The Victory Fund on March 26 announced that Moodie-Mills will succeed Chuck Wolfe who stepped down last year. She spoke with the Blade a week after officially taking the helm of the organization.
Moodie-Mills is also the first woman and first LGBT person of color to lead the Victory Fund.
“It matters that we have diverse leadership in our organizations,” Moodie-Mills told the Blade.
Moodie-Mills comes to the organization from the Center for American Progress, a D.C. think tank, where she launched the FIRE Initiative that examines the intersections of race and socio-economics.
She and her wife, Danielle Moodie-Mills, played a prominent role in the effort to secure marriage rights for same-sex couples in D.C. The two women also support SMYAL and other local LGBT advocacy groups.
“As I was having my conversations and learning more about the board’s vision, they absolutely aligned with all of the work and the thinking and the thought leadership that I’ve been able to develop through the Center for American Progress,” Moodie-Mills told the Blade. “It just felt like a good next step.”
Organization’s work ‘beyond partisanship’
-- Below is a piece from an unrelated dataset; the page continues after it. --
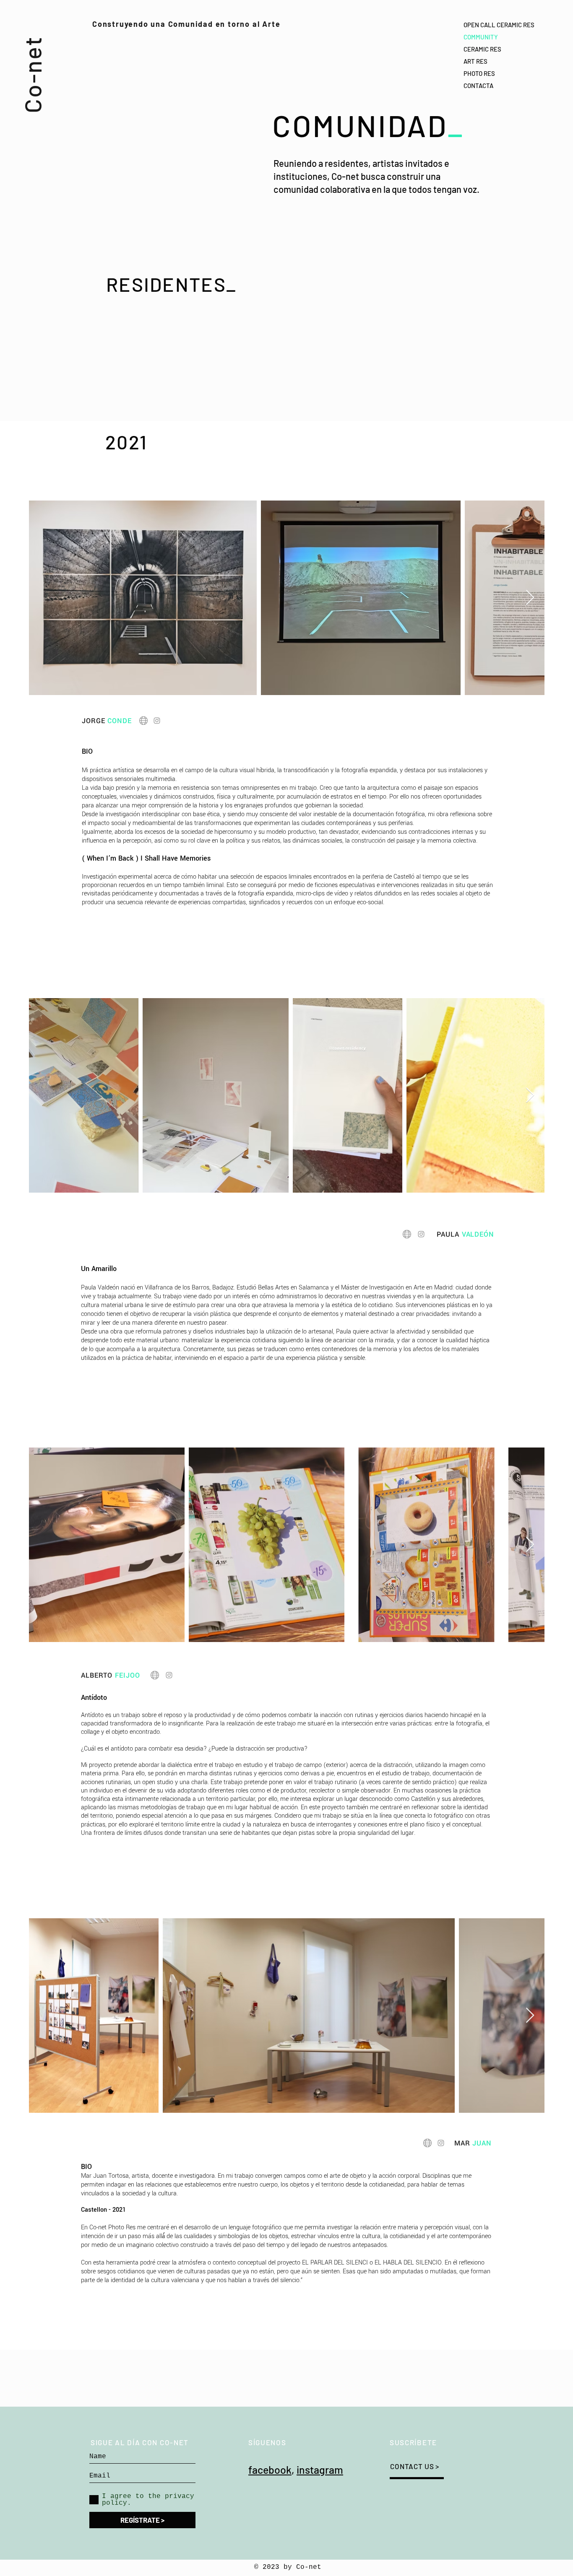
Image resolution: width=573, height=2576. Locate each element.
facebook (270, 2469)
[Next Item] (530, 598)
The Victory Fund in recent years has faced scrutiny from some LGBT rights advocates who have criticized the organization’s decision to endorse Republican candidates. These include former Massachusetts Senate Minority Leader Richard Tisei who lost his bid to succeed then-Congressman John Tierney in the U.S. House of Representatives.
Former D.C. Council member David Catania (I-At-Large) in February 2014 received the Victory Fund’s endorsement in his race to succeed then-Mayor Vincent Gray. The organization’s decision not to support former Maryland state Del. Heather Mizeur (D-Montgomery County)’s 2014 gubernatorial campaign also raised eyebrows among some of her LGBT supporters.
Moodie-Mills declined to comment about Victory Fund’s previous endorsements, but she said one of her priorities is “to really get to know our rubric that we’re using to determine how we support our candidates.”
“We are pro-advancing LGBT equality and supporting people who support us and our community,” she said. “That is beyond partisanship.”
Moodie-Mills further stressed that her top goal is to tell the Victory Fund’s story in what she described as a “bigger, bolder way.”
“There are so many victorious stories that people just don’t know about,” she told the Blade. “There are just so many stories that we haven’t told about why our people matter, why it matters we are helping people hold these offices.”